The story goes like this: Two miserable men, Didi and Gogo (played by Todd Jefferson Moore and Darragh Kennan respectively), find themselves waiting, endlessly, for someone named Godot. These two men try to pass the time in many ways, none of which seem to make time go any quicker. After a while, Pozzo (Chris Ensweiler), a proud and ridiculous merchant, arrives along with his exhausted and mistreated slave, Lucky (Jim Hamerlinck), who does Pozzo’s every bidding. A ton of crazy things happen, and Pozzo and Lucky leave. Soon a boy (Alex Silva) comes to tell Didi and Gogo that Godot cannot come today, but will surely come tomorrow.
In the next half of the play, no one is sure of anything that happened before and everything seems to have changed. Pozzo and Lucky show up again, but this time Pozzo is blind and Lucky is mute. They too cannot recall the past. Soon they exit and the boy appears. He gives the same message he gave before. Didi and Godo consider what to do, then decide to keep on waiting — and to bring a rope to hang themselves the next day in case Godot doesn’t come.
During the whole production, but especially at the end there is an emphasis on time — how it can pass painfully slow or extremely quickly, how each day looks much like another, and how in one moment hope can appear or disappear. Also, many of the characters think about their lives — what they have to show for their days, what their purpose is, what can be done about the way life is, and what meaning and sense there is in life.
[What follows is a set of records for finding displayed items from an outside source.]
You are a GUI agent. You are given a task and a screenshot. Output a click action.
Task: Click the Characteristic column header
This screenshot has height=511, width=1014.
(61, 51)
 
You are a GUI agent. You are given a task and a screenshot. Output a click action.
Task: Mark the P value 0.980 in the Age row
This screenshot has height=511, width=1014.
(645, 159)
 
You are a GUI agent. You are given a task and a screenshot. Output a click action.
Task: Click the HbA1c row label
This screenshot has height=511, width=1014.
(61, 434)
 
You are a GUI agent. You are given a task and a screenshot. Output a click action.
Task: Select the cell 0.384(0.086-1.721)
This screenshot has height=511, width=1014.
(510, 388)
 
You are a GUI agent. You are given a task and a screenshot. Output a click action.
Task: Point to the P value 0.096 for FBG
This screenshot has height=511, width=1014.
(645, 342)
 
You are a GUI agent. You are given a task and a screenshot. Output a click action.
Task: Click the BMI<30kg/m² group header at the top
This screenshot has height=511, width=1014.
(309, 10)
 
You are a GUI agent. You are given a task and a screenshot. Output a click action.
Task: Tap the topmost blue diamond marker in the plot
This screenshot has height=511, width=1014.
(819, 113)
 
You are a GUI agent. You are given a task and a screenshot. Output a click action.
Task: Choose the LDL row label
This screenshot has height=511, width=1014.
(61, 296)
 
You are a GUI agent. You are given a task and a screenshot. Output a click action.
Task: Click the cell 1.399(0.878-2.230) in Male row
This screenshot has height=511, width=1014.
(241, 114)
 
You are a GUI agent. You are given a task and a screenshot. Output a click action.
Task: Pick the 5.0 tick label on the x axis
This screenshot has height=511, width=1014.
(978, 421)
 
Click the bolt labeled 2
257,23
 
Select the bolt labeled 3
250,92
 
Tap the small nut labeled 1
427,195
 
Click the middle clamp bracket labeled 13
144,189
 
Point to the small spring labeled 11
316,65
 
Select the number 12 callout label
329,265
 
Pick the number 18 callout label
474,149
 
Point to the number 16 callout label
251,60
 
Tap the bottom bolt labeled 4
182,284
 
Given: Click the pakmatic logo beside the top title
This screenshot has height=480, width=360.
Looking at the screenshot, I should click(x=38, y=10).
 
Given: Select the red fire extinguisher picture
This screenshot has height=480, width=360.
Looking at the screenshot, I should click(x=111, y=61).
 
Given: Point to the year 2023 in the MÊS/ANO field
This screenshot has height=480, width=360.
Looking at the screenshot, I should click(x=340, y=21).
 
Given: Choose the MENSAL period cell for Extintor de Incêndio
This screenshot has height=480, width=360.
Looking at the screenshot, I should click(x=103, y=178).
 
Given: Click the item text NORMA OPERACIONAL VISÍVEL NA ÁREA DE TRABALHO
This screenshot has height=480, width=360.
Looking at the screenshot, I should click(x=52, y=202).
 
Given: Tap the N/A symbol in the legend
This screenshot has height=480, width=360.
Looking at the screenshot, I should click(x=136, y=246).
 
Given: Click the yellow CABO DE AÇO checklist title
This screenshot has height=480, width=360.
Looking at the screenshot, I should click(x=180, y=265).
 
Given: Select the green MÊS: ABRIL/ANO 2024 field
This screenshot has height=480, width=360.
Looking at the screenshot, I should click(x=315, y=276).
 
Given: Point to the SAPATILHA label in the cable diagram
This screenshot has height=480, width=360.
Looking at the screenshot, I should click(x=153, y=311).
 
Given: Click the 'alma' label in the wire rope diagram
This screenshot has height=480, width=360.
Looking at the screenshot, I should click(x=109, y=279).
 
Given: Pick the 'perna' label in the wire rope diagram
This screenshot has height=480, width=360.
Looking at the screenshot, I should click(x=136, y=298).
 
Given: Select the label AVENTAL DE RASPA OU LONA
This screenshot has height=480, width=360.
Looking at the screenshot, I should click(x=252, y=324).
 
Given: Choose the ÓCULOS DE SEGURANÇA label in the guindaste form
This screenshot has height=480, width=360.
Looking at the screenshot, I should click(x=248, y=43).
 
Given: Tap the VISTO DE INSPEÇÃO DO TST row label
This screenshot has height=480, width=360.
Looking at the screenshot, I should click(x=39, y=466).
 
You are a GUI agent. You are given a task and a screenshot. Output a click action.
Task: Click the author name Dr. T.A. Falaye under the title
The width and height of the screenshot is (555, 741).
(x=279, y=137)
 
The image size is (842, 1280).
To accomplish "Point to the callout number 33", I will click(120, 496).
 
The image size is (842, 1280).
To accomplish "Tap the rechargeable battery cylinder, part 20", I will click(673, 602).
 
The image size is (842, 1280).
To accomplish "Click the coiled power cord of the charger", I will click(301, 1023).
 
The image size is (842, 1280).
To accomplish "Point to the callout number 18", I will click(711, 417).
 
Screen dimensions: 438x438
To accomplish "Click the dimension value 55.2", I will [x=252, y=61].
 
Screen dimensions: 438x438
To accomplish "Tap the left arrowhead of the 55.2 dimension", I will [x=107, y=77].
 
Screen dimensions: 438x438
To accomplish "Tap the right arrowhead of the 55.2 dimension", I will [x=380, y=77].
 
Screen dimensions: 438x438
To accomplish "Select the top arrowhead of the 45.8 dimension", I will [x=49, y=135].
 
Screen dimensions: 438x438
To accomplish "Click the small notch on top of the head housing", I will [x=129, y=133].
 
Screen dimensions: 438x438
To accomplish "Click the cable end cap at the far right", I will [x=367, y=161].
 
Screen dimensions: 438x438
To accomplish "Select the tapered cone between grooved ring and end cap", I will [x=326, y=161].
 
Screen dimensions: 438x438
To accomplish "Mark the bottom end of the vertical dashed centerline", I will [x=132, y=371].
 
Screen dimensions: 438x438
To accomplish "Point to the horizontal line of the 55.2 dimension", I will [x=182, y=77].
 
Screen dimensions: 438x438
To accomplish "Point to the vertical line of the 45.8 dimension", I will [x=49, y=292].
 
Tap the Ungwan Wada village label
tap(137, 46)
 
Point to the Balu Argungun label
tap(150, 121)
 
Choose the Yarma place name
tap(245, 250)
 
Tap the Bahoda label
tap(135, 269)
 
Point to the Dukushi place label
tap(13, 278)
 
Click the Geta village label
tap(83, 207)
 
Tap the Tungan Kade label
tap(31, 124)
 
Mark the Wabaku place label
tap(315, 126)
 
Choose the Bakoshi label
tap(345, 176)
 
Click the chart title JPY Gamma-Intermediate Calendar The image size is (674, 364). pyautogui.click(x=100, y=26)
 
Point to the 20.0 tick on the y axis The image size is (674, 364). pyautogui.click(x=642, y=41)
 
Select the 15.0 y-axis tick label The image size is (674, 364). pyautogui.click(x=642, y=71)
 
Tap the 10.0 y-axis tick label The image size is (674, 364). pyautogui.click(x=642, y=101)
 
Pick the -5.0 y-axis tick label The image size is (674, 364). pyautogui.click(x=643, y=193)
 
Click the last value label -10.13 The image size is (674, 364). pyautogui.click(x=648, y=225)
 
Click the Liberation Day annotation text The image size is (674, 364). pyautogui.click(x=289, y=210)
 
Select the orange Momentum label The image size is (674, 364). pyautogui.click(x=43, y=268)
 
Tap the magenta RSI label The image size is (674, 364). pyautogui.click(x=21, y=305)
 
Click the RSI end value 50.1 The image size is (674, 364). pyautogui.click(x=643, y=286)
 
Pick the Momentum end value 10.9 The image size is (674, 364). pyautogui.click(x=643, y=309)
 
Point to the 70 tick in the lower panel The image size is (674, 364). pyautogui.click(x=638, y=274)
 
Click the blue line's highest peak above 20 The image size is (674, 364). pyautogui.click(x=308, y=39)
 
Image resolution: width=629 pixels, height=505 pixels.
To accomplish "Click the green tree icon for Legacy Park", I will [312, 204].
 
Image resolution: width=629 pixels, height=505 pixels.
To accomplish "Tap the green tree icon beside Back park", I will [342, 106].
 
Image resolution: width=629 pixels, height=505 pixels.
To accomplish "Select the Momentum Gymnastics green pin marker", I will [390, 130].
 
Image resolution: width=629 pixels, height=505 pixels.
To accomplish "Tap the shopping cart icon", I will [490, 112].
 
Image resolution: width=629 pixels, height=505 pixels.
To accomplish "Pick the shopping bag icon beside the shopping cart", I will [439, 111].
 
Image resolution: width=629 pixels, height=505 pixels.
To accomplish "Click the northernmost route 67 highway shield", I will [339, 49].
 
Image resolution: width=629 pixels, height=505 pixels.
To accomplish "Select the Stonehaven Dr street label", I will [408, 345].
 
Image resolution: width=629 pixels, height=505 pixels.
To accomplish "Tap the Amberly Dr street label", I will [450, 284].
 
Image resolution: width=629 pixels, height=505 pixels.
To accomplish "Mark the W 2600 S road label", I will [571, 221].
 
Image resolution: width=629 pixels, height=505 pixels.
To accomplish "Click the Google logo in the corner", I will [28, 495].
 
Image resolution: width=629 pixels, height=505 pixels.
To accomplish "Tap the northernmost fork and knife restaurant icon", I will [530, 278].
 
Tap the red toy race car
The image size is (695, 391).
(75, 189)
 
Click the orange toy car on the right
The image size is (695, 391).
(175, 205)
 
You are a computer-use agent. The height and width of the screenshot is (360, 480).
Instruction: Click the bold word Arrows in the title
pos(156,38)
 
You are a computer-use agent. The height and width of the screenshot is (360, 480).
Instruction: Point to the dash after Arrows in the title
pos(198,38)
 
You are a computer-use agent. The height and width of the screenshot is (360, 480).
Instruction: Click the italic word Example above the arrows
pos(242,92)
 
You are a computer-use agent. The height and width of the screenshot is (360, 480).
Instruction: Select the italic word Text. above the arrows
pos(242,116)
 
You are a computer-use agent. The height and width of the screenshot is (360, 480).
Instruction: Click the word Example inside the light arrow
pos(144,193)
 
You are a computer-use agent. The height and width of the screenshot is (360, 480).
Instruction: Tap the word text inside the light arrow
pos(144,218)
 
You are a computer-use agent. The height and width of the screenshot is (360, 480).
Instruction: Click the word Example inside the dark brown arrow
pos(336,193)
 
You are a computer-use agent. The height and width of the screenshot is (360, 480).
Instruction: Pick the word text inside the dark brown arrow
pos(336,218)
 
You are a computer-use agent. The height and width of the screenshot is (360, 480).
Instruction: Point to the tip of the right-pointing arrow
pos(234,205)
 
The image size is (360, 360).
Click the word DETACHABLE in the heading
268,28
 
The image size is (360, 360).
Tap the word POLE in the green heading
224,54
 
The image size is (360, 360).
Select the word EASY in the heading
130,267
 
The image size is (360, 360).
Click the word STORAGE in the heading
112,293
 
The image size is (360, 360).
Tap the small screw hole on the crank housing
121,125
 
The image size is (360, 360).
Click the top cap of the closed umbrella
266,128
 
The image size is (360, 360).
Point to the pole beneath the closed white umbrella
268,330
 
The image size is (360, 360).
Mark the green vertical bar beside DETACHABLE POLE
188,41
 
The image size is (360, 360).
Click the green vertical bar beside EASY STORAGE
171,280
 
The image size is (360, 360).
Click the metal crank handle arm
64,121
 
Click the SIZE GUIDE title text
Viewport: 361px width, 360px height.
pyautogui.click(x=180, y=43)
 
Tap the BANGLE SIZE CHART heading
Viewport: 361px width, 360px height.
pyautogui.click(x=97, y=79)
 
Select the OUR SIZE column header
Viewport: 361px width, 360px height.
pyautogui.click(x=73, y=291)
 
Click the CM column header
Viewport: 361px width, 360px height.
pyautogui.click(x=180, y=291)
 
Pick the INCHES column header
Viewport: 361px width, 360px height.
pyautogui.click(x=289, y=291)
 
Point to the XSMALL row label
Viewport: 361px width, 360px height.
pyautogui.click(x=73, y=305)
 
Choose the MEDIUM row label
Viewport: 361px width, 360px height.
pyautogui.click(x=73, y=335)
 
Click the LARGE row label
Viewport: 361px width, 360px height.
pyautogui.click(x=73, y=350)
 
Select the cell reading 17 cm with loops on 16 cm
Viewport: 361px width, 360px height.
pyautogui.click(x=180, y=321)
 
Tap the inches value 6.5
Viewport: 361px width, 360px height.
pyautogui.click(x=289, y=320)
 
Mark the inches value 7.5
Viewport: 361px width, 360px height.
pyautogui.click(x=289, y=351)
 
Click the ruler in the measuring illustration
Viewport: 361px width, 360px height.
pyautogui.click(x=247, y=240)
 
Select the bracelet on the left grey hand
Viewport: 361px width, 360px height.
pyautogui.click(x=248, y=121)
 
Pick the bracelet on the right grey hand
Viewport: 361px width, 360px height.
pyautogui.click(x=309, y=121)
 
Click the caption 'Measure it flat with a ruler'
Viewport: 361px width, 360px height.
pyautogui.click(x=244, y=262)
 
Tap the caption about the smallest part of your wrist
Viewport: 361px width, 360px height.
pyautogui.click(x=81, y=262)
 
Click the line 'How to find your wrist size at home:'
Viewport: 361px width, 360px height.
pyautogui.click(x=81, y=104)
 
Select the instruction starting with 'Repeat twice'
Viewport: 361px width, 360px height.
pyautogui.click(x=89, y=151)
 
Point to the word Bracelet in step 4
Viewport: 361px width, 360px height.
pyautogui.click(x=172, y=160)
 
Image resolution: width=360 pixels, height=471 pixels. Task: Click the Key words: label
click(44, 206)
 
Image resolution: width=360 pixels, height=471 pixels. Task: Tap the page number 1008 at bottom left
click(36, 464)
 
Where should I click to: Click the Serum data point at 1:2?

This offers the audience the chance to reflect on their lives and consider these questions, too.
Though I found this play confusing and somewhat dull and depressing, the acting is excellent. All the actors thoughtfully portray their characters and express the style well. The theater — ACT’s Falls Theatre — is an excellent venue where every seat is a good seat, and the sound system is great. I could hear every word the actors spoke.
Waiting for Godot is a unique, radical, thought-provoking production. If you prefer more traditional shows that make sense, have a clear plot, and are logical, Waiting for Godot is probably not for you. But if you are someone who loves different, unconventional, and innovative art, you would truly enjoy this avant-garde play. And remember to expect the unexpected!